Create your own local OHLCV datasets using Python and the Binance API
Learn how to pull historical data from the Binance API without size limit. Update your datasets by loading only the most recent missing timestamps.
In my workflow, I chose to use local datasets of historical market data instead of pulling data from the Binance exchange each time I need them. This represents a gain in time and computing power alocated to this task and a gain in simplicity and robustness when working offline. All my coding projects are located in a single folder on my local machine. Each project that requires cryptocurrency data will look in the same and unique folder containing datasets of a bunch of selected cryptocurrency market data. I wrote a small Python script whose purpose is to load the entire market data found on Binance for a given pair. Therefore, the oldest candlesticks stored in these CSV files are as old as Binance which was created in 2017. Morevover, whenever I want to update these datasets with the most recent candles, the same single command executing the script in my terminal will scan the latest candle found in a given dataframe and pull data from the Binance API from this candle on.

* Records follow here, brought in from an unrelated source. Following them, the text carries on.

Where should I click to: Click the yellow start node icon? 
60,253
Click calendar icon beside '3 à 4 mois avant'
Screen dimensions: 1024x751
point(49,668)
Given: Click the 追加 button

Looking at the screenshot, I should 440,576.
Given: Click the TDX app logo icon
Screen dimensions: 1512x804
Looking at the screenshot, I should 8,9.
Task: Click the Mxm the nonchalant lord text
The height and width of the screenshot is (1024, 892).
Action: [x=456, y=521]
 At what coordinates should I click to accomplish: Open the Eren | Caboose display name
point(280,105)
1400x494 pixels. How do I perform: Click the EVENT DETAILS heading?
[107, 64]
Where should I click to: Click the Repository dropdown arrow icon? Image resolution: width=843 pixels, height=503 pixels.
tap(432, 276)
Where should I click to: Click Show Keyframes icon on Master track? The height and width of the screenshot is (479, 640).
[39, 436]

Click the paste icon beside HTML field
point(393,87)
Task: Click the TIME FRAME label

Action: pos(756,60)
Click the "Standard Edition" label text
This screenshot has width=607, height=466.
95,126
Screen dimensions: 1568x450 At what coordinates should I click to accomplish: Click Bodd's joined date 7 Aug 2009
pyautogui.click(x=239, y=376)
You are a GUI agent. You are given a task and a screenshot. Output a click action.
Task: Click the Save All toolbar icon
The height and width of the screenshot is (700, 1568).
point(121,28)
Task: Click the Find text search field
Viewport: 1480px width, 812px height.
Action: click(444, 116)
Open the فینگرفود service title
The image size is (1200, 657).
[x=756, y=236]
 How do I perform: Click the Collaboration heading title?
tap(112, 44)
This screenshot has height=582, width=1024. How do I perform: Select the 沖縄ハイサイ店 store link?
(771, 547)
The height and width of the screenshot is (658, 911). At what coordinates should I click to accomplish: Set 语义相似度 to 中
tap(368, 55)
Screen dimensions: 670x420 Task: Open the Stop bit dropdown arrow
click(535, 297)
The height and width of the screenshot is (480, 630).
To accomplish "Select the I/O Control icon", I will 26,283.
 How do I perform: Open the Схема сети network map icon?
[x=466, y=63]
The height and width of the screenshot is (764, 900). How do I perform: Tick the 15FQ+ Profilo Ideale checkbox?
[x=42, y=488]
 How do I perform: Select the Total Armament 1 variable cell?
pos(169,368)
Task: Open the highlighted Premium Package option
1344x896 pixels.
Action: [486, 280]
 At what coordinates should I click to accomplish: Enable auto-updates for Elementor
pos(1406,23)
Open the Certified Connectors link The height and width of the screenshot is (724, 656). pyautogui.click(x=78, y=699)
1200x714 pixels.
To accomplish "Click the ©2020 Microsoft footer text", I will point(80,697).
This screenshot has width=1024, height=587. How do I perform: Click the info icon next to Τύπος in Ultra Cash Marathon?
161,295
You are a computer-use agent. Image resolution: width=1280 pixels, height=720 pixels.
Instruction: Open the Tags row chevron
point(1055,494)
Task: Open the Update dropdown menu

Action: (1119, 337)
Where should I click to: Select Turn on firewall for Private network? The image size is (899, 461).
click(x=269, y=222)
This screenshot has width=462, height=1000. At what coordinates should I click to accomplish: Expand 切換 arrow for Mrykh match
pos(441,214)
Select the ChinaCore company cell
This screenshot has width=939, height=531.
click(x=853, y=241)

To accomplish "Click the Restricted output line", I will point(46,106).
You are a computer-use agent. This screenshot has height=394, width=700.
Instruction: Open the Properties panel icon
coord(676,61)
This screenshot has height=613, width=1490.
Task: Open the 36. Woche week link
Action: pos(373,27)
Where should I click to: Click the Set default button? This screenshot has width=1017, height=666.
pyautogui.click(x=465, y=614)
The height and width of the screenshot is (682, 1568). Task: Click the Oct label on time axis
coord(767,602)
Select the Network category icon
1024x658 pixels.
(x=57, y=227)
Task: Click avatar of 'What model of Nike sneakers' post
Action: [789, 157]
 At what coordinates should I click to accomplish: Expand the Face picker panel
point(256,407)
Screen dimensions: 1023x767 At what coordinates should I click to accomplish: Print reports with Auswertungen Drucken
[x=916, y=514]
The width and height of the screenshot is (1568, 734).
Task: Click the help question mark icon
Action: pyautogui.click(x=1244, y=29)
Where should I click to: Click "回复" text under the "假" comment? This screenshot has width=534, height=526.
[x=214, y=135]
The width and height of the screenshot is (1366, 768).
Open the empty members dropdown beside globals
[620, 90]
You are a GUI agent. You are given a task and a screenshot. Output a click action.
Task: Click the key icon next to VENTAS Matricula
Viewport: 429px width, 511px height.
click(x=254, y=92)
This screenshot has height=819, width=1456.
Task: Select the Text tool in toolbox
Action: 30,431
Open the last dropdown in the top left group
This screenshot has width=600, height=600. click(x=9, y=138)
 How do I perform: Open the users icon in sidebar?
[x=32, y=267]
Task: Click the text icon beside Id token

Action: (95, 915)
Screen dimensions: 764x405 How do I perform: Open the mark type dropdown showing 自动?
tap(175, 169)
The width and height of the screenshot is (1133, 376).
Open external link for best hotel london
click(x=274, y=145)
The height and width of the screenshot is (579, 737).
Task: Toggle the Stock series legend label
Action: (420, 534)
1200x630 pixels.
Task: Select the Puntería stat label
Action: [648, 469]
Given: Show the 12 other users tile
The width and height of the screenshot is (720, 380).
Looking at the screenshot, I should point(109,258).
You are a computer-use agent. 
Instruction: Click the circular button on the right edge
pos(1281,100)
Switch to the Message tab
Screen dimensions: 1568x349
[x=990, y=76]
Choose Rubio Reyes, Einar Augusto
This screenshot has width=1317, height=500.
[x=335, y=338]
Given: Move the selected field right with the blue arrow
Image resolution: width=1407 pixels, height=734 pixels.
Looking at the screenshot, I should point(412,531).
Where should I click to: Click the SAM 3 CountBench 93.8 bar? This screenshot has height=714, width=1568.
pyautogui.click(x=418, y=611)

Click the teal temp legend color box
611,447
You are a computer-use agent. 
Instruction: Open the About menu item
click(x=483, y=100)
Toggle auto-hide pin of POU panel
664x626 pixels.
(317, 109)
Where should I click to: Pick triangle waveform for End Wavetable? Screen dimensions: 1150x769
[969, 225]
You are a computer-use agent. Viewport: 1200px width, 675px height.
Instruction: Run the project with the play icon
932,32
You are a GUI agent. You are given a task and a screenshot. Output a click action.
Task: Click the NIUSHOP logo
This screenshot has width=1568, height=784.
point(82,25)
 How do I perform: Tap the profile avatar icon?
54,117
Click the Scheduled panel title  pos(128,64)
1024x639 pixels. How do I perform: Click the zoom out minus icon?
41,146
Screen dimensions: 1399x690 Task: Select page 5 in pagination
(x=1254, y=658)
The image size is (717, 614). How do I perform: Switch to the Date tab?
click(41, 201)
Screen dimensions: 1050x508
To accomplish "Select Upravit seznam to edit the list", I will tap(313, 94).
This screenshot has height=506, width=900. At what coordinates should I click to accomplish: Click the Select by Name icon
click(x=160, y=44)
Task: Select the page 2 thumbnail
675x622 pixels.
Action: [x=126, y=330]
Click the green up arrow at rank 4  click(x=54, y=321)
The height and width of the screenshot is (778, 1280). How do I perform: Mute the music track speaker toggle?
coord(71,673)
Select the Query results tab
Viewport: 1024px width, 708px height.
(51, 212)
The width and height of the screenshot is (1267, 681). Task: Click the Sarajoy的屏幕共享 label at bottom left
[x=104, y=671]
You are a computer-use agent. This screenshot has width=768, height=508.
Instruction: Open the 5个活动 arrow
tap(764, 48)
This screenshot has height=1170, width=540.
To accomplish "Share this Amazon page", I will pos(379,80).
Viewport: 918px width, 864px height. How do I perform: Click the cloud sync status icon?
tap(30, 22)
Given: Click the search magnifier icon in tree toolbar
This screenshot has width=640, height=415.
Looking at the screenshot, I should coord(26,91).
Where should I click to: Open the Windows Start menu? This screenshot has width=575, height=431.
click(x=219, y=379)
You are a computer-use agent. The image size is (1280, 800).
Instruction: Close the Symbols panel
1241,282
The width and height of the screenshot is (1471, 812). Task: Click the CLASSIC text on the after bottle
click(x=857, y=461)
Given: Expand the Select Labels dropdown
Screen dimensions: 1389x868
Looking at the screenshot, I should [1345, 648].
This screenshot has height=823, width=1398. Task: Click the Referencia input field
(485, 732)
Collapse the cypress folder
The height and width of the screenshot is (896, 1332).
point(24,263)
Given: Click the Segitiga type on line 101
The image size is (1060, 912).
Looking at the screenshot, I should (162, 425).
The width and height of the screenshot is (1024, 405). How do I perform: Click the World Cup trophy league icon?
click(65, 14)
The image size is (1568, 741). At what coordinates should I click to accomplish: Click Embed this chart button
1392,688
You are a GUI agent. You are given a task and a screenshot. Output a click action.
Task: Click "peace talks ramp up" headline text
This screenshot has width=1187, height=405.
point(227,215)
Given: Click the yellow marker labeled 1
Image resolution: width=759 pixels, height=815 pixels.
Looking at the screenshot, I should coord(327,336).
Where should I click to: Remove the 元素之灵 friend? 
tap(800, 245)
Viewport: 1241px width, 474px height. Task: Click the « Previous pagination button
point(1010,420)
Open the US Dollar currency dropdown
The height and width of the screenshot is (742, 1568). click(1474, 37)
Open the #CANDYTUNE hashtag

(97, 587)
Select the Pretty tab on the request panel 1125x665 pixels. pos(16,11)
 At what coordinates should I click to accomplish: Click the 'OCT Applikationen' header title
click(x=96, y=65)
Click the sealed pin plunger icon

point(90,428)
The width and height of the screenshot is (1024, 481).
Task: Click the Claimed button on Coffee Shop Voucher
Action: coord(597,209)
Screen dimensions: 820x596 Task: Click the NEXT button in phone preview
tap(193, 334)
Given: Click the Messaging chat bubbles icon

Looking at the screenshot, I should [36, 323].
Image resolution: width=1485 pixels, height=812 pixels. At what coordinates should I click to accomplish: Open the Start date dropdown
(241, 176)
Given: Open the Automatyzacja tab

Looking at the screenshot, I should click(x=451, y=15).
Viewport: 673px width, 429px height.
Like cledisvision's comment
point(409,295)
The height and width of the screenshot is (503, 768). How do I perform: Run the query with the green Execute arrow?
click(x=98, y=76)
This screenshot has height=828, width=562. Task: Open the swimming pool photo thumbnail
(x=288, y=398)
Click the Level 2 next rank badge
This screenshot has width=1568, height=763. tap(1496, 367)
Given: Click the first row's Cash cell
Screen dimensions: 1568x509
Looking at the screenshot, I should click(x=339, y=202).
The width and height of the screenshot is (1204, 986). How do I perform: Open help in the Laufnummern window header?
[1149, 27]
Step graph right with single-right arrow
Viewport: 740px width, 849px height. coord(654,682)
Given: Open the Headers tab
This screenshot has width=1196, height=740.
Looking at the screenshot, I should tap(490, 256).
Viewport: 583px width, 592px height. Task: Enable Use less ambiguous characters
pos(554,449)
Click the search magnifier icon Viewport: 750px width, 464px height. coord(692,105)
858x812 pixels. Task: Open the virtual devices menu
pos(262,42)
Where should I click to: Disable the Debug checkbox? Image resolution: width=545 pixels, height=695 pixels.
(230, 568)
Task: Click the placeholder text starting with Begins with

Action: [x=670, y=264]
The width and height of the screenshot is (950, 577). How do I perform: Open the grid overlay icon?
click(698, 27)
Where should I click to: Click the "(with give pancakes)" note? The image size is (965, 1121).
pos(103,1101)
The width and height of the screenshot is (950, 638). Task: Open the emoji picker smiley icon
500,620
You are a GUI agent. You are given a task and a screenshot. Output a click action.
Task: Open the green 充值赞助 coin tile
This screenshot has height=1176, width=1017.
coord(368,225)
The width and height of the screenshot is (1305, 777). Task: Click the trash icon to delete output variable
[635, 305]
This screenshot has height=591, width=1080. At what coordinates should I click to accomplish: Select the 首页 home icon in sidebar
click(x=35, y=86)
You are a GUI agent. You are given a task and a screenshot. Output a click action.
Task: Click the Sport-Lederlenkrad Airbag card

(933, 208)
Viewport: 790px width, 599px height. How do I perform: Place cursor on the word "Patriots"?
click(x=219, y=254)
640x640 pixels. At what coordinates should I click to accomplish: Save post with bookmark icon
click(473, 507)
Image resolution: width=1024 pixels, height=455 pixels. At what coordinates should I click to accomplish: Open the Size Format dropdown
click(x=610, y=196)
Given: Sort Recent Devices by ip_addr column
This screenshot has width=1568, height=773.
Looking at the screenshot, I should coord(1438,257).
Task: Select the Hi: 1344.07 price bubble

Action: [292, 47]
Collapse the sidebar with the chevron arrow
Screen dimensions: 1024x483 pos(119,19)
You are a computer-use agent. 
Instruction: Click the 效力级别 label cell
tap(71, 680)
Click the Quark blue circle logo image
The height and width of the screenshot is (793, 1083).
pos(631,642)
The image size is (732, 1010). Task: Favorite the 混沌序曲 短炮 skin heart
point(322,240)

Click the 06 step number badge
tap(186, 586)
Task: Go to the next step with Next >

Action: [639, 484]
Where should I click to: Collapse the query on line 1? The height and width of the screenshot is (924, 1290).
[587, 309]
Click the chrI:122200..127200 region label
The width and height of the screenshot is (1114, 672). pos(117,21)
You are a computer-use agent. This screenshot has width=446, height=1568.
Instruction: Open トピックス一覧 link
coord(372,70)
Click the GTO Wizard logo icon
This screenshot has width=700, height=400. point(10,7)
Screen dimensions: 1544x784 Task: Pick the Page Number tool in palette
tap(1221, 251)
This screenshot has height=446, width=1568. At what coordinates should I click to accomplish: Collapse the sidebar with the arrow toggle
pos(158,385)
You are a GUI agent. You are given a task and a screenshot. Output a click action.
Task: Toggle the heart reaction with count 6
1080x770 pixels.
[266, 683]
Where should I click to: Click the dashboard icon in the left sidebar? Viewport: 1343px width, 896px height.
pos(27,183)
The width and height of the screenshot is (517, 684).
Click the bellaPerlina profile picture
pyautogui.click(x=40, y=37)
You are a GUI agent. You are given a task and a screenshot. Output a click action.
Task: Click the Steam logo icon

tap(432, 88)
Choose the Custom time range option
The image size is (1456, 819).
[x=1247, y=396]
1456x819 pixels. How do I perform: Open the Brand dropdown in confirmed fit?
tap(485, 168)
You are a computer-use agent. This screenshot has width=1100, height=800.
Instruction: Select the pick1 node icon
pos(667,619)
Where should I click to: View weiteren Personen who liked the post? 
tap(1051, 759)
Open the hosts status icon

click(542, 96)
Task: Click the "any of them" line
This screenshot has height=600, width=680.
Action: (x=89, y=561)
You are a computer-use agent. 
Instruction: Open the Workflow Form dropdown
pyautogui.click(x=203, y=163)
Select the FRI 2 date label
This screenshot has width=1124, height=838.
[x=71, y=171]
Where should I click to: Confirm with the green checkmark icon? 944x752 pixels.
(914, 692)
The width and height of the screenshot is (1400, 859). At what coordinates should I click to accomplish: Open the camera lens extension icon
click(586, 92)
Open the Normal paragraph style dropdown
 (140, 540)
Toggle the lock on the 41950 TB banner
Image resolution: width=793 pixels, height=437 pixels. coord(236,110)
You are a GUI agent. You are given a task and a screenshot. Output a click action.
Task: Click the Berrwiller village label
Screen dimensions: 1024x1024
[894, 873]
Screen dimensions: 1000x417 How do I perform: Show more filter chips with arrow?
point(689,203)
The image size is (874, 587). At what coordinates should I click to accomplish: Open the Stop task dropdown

Step 1: create an exchange.py file that will interact with the Binance API
This file will contain the minimum functions needed to send a request to the Binance API, read the response, and post-process the raw data to obtain a more readable DataFrame. The added value of this script is located in the most_recent_market_data() function. Indeed, the klines() function allows to get a limited number of candles within a single request. The most_recent_market_data() function performs multiple requests to cover the full time range of data available on the exchange and garantee the time continuity of the obtained dataset.